Arrêt 3 : une retenue collinaire.
16h44

Nous sommes entrés dans le secteur des collines. Au sortir d’un bois, nous avons emprunté un chemin rural débouchant sur une clairière cultivée, au creux d’un vallon. Une petite étendue d’eau prend place au milieu de la prairie. Elle est au point le plus bas, telle un minuscule lac de montagne. Une végétation d’arbustes et d’herbes hautes compose sa limite, qui semble habitée par des oiseaux.
C’est la première fois que nous voyons de la faune.

« Ce plan d’eau a été créé afin de sécuriser une partie de l’approvisionnement en eau. Il permet d’irriguer en aval de ce petit plateau et en fonction du réseau disponible les cultures. Un remblai fait d’une masse de terre et de rochers a donc été extrait pour barrer cette petite vallée. La terre récupérée de la partie noyée permet la création de la retenue, de cette digue. La terre végétale, l’argile émerge. »

« Cette cuvette est appelée une retenue collinaire. L’eau provient probablement d’une source car la cuvette que nous apercevons tout autour semble trop petite pour en être l’unique collecteur. Dans notre cas, nous pouvons donc considérer qu’au fond de cette cuvette naît un ruisseau. Mais la plupart du temps, une retenue collinaire est issue du ruissellement de l’eau de pluie, contrairement aux bassines, qui résultent du pompage de l’eau sur des rivières ou des nappes pour alimenter des retenues complètement artificielles. L’eau de pluie coule sur les parois du bassin versant puis tombe dans la cuvette. »

« À son tour, une retenue collinaire telle que celle-ci, avec un faible volume d’eau, permet probablement d’irriguer une seule exploitation. Tandis que parfois, elle est liée à un collectif et peut-être même à une association syndicale, une ASA telle qu’on l’évoquait au début de notre parcours. Là aussi, un compteur détermine le nombre de m3 d’eau que les exploitantsprélèvent, et ces derniers contribuent à l’agence de l’eau. » 

« Pour créer ces dispositifs, une autorisation de travaux est nécessaire. Ils sont donc très suivis au niveau réglementaire. Les premières retenues collinaires étaient souvent réalisées sur un ruisseau, il semble que ce soit le cas ici, ce qui est interdit depuis une vingtaine d’années. L’enjeu dominant est maintenant de faire en sorte que la digue n’interrompe pas la continuité écologique du ruisseau. Cette interdiction est venue en amont des trames vertes et bleues qui déterminent les continuités écologiques des paysages, mais elles partagent toutes un même but : la préservation de la biodiversité et des milieux. »

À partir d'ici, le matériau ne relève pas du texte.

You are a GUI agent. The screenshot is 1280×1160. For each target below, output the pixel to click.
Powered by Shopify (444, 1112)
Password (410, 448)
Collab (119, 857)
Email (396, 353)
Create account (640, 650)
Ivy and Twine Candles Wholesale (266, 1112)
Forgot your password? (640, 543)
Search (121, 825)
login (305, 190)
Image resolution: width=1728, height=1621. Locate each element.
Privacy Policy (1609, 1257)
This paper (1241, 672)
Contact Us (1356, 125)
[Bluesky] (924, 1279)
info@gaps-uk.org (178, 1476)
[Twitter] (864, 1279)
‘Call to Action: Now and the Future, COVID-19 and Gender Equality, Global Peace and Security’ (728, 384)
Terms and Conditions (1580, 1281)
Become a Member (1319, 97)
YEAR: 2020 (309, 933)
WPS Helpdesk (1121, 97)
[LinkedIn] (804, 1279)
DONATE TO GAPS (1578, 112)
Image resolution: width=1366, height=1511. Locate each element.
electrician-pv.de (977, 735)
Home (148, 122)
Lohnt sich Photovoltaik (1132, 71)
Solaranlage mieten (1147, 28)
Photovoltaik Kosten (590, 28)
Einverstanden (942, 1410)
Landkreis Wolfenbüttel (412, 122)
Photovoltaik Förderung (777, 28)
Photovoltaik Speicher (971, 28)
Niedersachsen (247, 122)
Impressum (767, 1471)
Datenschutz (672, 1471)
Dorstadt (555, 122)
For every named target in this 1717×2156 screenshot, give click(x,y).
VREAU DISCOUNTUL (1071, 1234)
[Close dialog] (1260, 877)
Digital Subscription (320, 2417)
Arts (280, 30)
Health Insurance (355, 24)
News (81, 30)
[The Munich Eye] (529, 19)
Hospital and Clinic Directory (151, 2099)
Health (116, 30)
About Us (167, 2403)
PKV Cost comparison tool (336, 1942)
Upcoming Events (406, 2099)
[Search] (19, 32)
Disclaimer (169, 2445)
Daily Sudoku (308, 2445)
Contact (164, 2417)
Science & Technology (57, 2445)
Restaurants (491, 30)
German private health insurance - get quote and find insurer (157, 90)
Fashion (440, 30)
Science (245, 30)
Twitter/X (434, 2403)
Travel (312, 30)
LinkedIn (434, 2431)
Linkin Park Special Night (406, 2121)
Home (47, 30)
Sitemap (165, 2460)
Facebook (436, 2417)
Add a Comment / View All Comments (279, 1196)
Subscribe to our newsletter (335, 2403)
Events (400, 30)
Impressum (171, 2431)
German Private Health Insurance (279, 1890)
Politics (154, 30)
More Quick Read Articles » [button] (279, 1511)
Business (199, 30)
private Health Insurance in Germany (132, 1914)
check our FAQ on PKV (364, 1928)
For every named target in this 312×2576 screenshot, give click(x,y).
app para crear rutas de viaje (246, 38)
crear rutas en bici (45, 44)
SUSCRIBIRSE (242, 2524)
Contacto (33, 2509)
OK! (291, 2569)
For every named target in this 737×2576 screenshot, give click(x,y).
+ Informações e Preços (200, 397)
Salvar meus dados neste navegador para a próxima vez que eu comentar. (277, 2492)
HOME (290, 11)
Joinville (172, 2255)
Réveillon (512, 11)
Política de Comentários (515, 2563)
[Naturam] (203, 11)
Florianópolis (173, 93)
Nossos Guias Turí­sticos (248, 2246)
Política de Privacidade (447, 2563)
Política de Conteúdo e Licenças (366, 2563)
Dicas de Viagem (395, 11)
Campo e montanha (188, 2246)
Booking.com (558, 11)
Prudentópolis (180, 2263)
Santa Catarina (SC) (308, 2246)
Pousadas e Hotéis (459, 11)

« Cela devient passionnant et complexe lorsque nous nous rendons compte que ces lacs créés par l’homme et complètement artificiels peuvent aujourd’hui être classés et être des réservoirs de biodiversité. Dans le cas de la retenue collinaire que nous avons devant nous, le temps d’arriver en haut du petit chemin et de l’apercevoir, un héron cendré s’est envolé. Et d’ici nous pouvons distinguer des aigrettes ou des hérons garde-bœufs. La masse d’eau et la végétation qui l’accompagnent constituent un milieu d’accueil pour la biodiversité. Le flanc de la digue en est un autre exemple, car il s’agit d’un milieu de prairies sèches, fauchées une seule fois dans l’année. La végétation y est donc laissée tranquille. Nous pouvons également supposer qu’il y a des poissons dans la réserve. Des milieux intermédiaires se créent. L’ensemble est riche, le vivant bifurque à tout moment. Mais, à une échelle globale, nous pourrions considérer ou nous apercevoir que cette réserve artificielle de biodiversité interrompt le ruisseau, et que cette interruption peut être préjudiciable en aval. »

(FIG. 2) Le barrage du Gouyre et sa station de pompage. © Alexis Pernet.

Arrêt 4 : la limite de crête.
17h06

La limite de crête du bassin versant est le point le plus haut du parcours. Des habitations, de petites maisons, peu vues jusque-là, sont d’un côté de la route. De l’autre, nous découvrons la vue sur le paysage rural en contrebas, dans une vallée. Un village avec un clocher, quelques habitations et, autour, des champs aux formes diverses. Plus loin, la topographie remonte et l’ensemble devient plus boisé.

« Nous avons quitté la grande plaine alluviale et les grandes terrasses pour entrer dans une zone de collines qui forment l’arrière-scène de la vallée de l’Aveyron. Nous sommes sur une vallée affluente de la rivière. Nous sommes entrés dans une zone de bois beaucoup plus abrupte. Le sol y est donc probablement beaucoup plus pauvre, l’eau n’est pas présente sous nos pieds et les boisements dominent. »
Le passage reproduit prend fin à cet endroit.